There won’t be a gun fight on the floor of the Arkansas House anytime soon, but there will be another shootout of competing philosophies, especially when it comes to the contentious issues of taxes and guns.
State Representatives Charlie Collins and Charles Blake are on different sides of the aisle and opposed each other on legislation in both arenas, but in a spirited roundtable discussion on Talk Business & Politics Daily, the two legislators laid out their thoughts on what should happen next before the 2019 legislative session.
“What I hope is going to be accomplished is that we make the tax code fairer, that we simplify the tax code, and that we do things that are going to help our low-wage earners in the state of Arkansas,” said Blake, a Democratic state representative from Little Rock, discussing his thoughts on what he hopes a newly convened task force on tax reform will address.

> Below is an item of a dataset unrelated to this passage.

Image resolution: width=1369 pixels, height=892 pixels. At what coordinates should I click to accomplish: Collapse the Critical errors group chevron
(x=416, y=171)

He supported the Earned Income Tax Credit (EITC) over the income tax reduction for low-income Arkansans in the last session. “It would have cost less and done more,” he said. “I hope we get around to seeing the merits of that proposal.”
Collins, a Republican representing Fayetteville, said it’s time for the tax reform debate to move to higher income job creators. In the past two sessions, tax cuts have been passed for low income and middle income Arkansans.
“I think one of the core things that needs to come out of this [task force] work is actually focusing on job creators and those higher income earners and the kind of workers we want to get more of in Arkansas,” Collins said.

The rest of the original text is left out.